Capability buildingExecutive communicationOwning a miss

Not every study in this library starts with someone else’s problem. This one starts with a review I owned that fell short, and with the uncomfortable reason why.

The situation

I owned the Monthly Business Review for an organization of more than 200 people that was growing 50 percent while restructuring, with real turnover in the leadership ranks. One review missed the director’s bar on quality, precision, and clarity. Newer leaders were unsure how to turn data into a defensible narrative, and the honest root cause sat with me: I had indexed on conforming to the team’s established way of building the review rather than trusting my own instincts about what excellent looked like.

What I did

I ran a post-mortem with the contributors to locate the gaps, without turning it into a search for someone to blame. The problems were structural. The review drowned decision-relevant insight in exhaustive detail, and the people assembling it had never been taught how to move from data to analysis to narrative.

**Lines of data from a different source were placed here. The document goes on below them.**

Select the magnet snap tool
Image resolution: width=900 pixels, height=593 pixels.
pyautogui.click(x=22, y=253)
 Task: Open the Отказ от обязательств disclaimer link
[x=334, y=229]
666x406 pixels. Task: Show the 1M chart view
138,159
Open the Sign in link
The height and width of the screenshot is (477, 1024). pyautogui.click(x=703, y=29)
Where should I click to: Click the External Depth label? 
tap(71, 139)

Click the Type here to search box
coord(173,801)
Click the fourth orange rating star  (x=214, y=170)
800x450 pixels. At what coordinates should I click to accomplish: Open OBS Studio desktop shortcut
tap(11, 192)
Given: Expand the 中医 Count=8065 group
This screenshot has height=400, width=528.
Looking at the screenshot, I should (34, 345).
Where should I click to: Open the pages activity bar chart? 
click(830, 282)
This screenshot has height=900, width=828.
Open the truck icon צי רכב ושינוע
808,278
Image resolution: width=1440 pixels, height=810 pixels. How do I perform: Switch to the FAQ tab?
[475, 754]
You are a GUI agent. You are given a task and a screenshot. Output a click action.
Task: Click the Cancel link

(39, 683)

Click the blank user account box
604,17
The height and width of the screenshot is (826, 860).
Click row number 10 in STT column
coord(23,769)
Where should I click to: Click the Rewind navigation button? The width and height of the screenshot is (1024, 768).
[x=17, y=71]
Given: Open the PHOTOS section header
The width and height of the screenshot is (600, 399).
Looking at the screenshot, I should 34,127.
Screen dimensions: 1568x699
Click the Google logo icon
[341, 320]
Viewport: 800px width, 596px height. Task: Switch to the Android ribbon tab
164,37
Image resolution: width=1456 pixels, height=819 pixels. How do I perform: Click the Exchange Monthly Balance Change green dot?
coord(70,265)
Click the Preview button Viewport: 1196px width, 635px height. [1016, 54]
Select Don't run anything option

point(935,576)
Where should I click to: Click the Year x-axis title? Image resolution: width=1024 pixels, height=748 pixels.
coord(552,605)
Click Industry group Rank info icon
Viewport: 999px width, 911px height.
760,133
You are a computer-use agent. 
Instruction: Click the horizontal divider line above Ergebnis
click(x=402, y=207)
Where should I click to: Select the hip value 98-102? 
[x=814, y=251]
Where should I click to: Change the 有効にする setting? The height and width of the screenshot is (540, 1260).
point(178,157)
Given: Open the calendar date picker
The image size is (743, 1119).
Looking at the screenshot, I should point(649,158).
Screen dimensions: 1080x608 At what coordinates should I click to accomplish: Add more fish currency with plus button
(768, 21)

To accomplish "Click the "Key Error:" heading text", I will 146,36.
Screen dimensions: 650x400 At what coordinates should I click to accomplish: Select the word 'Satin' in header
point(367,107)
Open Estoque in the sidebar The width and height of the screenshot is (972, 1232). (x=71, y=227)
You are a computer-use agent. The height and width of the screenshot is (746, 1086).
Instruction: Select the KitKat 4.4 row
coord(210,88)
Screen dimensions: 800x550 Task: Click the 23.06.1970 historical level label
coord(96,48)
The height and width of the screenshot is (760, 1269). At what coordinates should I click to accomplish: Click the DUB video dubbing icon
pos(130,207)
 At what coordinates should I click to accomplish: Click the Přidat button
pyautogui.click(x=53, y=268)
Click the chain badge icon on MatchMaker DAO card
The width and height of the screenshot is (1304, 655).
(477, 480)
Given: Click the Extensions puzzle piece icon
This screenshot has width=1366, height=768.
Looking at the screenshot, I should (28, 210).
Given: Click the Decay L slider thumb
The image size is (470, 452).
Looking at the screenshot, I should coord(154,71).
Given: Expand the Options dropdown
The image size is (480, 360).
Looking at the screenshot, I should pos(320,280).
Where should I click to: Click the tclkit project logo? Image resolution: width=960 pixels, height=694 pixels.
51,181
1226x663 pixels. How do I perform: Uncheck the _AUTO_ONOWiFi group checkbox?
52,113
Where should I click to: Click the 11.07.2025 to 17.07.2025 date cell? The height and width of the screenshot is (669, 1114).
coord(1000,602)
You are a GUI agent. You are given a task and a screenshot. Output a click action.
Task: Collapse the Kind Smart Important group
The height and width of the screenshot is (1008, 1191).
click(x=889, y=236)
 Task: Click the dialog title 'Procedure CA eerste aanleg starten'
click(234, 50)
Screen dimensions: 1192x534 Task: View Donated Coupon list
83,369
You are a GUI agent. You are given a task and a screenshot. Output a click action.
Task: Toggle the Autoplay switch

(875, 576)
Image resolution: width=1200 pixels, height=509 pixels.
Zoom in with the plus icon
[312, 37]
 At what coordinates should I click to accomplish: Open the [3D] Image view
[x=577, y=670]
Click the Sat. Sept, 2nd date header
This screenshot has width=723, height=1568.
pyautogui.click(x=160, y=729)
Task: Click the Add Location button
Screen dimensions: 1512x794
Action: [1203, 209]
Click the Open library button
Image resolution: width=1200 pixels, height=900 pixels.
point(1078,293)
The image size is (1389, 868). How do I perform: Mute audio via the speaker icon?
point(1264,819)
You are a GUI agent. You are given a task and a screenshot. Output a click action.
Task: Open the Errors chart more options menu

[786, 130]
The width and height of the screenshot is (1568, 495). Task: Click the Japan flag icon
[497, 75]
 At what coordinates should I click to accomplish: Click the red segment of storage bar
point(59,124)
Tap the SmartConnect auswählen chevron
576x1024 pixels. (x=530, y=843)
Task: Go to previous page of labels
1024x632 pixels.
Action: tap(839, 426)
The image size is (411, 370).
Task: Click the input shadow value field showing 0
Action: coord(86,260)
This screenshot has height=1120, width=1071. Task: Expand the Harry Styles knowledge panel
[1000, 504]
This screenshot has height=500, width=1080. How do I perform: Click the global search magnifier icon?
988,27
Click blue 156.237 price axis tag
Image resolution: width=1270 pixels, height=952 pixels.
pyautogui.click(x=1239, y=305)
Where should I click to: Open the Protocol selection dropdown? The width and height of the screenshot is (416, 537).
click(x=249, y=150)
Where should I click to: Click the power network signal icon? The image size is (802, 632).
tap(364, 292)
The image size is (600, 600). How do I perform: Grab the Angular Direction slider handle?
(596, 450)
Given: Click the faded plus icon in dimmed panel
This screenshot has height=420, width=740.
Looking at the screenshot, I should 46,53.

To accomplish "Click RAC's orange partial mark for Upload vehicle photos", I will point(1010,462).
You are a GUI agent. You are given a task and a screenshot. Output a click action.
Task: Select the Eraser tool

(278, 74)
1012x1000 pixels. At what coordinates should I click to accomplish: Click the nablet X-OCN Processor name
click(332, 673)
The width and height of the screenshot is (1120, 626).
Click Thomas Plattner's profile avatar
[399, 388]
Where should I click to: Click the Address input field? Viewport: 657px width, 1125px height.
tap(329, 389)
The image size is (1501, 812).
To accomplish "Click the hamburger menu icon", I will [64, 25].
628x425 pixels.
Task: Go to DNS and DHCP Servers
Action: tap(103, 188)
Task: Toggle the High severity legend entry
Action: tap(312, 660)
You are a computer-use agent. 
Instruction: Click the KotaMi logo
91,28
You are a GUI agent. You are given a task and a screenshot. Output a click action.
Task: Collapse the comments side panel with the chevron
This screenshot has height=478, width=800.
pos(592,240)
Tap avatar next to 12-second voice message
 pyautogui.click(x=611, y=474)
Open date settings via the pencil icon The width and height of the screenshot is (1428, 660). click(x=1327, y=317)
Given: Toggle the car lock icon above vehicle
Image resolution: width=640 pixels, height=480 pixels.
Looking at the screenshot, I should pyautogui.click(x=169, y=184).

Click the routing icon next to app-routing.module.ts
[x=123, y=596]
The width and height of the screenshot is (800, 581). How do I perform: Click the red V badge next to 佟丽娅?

So we rebuilt the process and, more importantly, the capability. I streamlined the review to actionable metrics and insights. I wrote a playbook covering expectations, timelines, and the path from data to analysis to narrative, so the standard lived somewhere other than my head. I ran a workshop for the newer leaders on the business metrics themselves and on the harder skill underneath: how to extract an insight and report it out, meaning what matters, why it matters, and the action it implies. And I added a pre-review checkpoint to align drafts before anything reached the director, because feedback delivered in the room is a correction, while feedback delivered before the room is coaching.

What happened

The next review was markedly stronger, and the director said so directly. The leaders I coached gained confidence and autonomy, which mattered more than any single review. And senior global vice presidents adopted the quarterly version as the standard for other robotics teams. The playbook outlived my tenure, which is the test I hold capability work to.

The honest caveat

The tempting version of this story is that I inherited a weak process and fixed it. The true version is that I deferred to an inherited process against my own judgment, and the miss was the bill for that deference. The fix that lasted was not a better deck. It was a team that could tell a defensible story with data, and a written standard that did not depend on me being in the room.